To say that Bouchercon can seem star-studded for us mystery fans may be an understatement (and all of us are fans, writers and readers both). I was amazed how often I passed one literary luminary or another in the elevator, in the hallway, even in the restroom—humbled by the chance to chat with so many of them—and it's a joy to have so many opportunities to reconnect with old friends or to make new ones among the writers and readers in attendance. I'll admit as well that it was nice to be in the spotlight a couple of times myself—presenting this year's Derringers, participating in a couple of panels, winning an Anthony, though nerves and other feelings complicated some of those occasions. But looking back over the weekend's events, there's one moment that strikes me as pure, unadulterated pleasure and pride, and it's that moment that I want to zero in on here.
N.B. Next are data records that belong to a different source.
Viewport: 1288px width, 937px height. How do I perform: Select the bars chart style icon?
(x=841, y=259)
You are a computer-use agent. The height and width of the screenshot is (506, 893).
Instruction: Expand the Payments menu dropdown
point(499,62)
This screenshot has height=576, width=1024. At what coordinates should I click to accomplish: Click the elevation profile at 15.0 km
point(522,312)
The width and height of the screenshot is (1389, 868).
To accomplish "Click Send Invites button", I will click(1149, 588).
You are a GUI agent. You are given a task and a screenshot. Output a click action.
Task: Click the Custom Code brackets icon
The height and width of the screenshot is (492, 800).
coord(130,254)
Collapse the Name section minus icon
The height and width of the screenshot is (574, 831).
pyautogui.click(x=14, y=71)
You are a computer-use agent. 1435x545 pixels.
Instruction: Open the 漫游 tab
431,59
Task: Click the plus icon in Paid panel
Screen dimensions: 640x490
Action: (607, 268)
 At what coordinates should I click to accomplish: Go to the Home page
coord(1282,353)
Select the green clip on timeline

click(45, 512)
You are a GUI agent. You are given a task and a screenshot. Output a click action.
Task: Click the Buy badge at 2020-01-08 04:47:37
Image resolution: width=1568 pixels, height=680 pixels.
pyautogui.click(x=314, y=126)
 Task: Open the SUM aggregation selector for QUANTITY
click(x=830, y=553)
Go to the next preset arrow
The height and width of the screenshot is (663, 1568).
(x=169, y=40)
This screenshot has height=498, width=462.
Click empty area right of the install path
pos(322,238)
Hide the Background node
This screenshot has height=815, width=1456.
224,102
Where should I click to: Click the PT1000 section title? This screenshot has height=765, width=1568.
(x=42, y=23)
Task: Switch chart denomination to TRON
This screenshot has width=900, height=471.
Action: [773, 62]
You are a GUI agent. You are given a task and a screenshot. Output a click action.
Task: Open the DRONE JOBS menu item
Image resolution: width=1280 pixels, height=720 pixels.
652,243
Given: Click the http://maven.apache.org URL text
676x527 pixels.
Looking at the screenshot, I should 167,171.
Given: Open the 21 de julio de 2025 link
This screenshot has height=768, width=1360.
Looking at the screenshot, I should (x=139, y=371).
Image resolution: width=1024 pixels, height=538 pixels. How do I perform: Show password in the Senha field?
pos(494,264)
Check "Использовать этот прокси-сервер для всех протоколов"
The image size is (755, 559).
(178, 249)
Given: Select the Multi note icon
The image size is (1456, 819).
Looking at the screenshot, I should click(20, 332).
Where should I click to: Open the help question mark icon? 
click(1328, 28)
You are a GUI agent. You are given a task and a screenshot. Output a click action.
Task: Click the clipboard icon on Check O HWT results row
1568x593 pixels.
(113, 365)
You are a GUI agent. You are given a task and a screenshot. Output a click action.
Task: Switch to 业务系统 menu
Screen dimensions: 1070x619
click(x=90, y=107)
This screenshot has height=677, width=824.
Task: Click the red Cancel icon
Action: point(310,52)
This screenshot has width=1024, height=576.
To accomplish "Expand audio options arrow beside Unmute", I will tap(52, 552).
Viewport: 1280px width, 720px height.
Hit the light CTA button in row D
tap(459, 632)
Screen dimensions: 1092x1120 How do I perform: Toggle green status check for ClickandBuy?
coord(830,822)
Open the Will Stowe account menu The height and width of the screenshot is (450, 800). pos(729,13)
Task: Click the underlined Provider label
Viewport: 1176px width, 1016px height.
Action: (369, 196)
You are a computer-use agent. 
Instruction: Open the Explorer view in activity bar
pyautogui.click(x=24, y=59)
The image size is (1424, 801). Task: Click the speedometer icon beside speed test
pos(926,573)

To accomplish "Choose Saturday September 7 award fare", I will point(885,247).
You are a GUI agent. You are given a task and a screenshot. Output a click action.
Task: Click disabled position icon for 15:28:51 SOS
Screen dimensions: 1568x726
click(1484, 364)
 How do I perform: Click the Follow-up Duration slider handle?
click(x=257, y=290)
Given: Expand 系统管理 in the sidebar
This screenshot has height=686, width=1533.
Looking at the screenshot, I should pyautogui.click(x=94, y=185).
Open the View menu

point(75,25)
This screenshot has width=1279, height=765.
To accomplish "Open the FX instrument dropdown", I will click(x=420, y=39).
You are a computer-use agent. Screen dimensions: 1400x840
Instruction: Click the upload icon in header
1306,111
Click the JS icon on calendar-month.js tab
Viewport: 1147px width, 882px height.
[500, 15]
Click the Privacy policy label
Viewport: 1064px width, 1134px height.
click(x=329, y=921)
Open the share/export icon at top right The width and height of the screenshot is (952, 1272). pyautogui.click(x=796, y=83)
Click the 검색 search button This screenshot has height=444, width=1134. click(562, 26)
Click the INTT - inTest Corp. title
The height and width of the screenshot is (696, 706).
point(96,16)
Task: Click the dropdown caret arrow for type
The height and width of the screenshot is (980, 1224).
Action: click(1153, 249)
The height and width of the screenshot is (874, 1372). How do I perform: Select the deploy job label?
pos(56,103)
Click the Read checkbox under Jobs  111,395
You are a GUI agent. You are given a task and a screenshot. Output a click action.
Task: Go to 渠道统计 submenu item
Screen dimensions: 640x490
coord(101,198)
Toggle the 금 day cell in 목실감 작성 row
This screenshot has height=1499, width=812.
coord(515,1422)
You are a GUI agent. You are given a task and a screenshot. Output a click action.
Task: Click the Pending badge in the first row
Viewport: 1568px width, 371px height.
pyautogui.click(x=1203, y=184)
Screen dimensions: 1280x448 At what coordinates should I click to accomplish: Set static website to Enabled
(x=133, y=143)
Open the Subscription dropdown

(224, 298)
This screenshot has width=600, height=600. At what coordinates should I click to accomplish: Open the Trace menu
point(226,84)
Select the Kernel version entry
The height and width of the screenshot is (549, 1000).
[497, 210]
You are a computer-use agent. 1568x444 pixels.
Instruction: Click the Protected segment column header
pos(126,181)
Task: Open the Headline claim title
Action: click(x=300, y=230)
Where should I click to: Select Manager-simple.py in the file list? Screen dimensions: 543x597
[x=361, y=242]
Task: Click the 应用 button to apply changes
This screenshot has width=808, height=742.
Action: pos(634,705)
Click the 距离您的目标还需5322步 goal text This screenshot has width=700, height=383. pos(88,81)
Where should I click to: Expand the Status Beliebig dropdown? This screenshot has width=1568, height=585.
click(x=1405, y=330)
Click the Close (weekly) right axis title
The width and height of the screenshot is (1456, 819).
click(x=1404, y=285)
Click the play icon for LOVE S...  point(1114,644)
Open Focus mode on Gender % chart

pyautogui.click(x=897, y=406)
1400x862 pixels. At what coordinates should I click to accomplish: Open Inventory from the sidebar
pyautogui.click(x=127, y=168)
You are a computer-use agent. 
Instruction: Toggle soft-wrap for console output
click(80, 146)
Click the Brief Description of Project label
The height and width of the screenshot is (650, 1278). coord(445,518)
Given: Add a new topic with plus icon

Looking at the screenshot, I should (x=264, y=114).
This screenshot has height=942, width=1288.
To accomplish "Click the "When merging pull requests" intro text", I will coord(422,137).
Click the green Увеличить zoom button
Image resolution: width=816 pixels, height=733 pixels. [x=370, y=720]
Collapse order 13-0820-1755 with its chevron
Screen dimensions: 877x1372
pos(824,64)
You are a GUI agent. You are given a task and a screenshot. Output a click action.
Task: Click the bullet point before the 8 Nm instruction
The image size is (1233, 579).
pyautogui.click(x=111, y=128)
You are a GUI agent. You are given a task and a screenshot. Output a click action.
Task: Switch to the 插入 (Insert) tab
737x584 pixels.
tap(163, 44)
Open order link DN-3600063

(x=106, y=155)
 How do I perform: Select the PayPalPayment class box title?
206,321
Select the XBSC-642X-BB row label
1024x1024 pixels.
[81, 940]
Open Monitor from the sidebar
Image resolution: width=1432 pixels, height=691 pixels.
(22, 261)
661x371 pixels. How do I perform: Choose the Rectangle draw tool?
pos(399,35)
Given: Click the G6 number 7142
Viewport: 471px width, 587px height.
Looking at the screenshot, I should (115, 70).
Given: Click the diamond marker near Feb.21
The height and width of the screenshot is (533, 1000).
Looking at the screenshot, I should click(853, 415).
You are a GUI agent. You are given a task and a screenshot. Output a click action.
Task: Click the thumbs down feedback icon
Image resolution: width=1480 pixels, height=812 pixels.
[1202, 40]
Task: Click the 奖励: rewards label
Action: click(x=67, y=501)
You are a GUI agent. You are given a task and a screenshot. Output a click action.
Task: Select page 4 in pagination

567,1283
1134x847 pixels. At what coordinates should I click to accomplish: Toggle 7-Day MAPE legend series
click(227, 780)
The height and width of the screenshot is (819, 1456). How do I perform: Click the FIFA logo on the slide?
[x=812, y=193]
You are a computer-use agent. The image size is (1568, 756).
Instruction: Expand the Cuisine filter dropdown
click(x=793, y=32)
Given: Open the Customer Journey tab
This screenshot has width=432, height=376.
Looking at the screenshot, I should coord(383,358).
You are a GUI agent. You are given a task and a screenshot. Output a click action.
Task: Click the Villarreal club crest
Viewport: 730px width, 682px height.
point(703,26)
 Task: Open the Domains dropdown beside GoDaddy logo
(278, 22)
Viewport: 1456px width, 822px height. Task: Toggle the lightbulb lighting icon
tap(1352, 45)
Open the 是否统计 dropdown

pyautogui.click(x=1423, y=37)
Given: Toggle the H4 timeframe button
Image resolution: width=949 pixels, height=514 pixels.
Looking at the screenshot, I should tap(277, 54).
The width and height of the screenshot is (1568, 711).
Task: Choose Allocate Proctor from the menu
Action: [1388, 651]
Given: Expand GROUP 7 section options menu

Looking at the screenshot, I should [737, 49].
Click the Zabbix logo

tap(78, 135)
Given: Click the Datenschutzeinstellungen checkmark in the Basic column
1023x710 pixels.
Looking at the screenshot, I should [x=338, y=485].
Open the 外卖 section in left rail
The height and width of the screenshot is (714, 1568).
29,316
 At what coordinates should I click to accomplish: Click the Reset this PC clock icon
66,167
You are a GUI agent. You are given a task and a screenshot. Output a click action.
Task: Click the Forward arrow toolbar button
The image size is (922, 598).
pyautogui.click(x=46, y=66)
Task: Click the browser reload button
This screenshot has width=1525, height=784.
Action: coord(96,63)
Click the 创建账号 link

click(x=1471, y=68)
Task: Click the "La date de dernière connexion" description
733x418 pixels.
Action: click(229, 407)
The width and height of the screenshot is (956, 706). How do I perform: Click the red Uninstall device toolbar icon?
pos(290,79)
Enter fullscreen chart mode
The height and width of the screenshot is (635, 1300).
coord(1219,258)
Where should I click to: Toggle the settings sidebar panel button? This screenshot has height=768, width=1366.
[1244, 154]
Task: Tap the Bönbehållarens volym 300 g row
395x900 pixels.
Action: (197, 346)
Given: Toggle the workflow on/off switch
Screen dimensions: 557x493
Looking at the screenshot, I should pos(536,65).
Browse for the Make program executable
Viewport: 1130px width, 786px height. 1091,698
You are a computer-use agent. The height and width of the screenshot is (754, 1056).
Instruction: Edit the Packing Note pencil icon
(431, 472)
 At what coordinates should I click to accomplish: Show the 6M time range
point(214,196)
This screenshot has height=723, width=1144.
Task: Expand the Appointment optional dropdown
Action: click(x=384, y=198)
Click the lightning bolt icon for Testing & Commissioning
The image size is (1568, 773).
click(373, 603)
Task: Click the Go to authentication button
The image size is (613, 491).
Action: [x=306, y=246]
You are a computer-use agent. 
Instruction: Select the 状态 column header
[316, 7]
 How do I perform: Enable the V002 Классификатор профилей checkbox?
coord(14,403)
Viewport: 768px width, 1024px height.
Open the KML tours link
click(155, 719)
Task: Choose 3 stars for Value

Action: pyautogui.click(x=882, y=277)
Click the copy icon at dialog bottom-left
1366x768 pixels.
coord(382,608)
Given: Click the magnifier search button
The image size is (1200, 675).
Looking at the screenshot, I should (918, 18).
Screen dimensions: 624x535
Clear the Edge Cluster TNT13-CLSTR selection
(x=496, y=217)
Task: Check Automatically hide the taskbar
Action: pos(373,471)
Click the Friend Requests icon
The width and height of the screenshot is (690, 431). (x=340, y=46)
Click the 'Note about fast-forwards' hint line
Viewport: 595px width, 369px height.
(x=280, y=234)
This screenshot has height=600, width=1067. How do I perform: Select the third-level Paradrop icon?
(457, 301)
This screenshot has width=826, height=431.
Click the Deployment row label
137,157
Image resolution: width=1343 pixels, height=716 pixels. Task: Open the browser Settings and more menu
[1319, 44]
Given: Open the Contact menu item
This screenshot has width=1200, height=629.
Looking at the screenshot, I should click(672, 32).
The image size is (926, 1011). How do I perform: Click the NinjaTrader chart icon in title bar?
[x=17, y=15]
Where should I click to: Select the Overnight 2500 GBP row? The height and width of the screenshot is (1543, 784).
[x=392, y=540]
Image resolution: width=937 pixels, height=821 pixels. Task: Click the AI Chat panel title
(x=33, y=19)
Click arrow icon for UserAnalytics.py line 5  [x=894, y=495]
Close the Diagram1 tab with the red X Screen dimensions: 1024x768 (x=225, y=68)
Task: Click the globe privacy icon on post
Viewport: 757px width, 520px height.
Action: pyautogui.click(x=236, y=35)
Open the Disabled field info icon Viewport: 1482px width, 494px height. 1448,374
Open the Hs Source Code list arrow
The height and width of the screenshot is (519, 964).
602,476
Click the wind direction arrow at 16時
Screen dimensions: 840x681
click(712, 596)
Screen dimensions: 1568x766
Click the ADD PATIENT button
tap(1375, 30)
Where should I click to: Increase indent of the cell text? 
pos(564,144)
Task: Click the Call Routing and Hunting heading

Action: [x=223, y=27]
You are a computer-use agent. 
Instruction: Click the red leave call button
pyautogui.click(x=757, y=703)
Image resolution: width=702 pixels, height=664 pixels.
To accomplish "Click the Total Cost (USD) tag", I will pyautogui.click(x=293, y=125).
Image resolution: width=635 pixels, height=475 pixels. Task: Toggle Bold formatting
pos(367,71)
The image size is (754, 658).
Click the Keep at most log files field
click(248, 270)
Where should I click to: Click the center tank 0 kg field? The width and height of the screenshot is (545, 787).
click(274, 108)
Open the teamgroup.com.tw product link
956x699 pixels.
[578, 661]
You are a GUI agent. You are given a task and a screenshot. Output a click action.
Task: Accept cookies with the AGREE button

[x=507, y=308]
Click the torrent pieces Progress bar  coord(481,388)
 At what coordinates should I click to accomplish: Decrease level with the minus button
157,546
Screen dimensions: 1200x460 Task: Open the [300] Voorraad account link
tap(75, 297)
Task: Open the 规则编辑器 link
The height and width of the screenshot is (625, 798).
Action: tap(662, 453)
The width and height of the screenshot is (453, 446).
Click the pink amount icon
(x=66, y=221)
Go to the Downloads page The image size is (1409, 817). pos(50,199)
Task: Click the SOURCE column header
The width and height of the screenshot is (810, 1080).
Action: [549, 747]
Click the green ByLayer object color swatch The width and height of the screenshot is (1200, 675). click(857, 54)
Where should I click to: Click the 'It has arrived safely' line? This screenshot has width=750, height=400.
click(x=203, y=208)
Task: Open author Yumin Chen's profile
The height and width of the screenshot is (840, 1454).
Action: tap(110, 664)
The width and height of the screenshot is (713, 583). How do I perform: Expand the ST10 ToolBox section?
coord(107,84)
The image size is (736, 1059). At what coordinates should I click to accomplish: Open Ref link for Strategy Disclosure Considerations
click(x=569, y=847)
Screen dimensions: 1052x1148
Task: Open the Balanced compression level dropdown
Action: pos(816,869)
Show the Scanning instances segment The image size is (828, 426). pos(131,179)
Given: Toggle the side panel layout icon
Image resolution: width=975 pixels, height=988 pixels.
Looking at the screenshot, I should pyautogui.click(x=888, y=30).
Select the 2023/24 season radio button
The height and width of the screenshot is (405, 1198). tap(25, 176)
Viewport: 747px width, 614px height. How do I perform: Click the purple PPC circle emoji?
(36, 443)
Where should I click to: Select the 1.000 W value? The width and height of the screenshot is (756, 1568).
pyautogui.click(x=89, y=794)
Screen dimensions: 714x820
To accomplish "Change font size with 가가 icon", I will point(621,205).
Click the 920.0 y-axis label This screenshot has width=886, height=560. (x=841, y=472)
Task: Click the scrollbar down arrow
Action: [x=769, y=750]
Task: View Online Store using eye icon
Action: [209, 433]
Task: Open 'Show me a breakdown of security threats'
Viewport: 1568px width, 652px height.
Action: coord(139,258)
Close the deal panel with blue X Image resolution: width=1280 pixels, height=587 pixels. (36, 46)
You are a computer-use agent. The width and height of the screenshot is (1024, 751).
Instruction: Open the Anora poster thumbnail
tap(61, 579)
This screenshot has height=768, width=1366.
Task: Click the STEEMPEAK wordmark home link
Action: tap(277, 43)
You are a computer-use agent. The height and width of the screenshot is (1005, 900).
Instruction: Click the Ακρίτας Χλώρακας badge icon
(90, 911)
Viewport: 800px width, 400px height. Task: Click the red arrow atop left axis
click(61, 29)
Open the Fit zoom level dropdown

|Kristin Kisska and me (standing on tiptoes)|
"Well, this is a special occasion for me," she said proudly (or something like it). "Today is my first day as a published author."
I could've hugged her. In fact, I think I may have. (Did I emphasize that word blurs enough above?) While I knew that the anthology marked a debut for a couple of authors, I'll admit that I hadn't thought about all that the occasion meant, hadn't thought to put it in those terms. Somehow, I'd simply skipped past the thrill of it all.
Kris was one of two authors in those same circumstances; Karen E. Salyer was the other—and interestingly, both of them were drawing on aspects of Virginia history for their stories. Kris's tale "The Sevens" looked back toward a significant moment at the University of Virginia and drew on her professed love of secret societies. And Karen's story, "Childhood's Hour," looked at the early life of Edgar Allan Poe, one of her own prevailing interests as well. Both tales struck me as stand-outs—and the fact that these were first-time publications added an extra layer of distinction. Having them in an anthology with bestselling authors, Edgar Award winners, a multiple lifetime achievement honoree, and more—needless to say, that's some distinguished company in which to be making a debut.
Talking about our own writing...no matter what, there's always a layer of awkwardness about it for authors. These days, marketing may be an unavoidable part of the business, but I anticipate that most of us remain squeamish about the process—vaguely uncomfortable at best.
Championing the work of others, however—that's nothing but pleasure.
Giving back to the community isn't just part of what we do as authors, what we should do; it's key to being a worthwhile member of that community in the first place. And feeling that I'd been some small part of the process that brought Karen and Kris into print, into the public eye—the process that brought all of the anthology's contributors a venue for their work and a fresh audience, whether for the first time or the hundredth—that's what will stick with me well beyond last week. It's truly the purest honor I could ask for.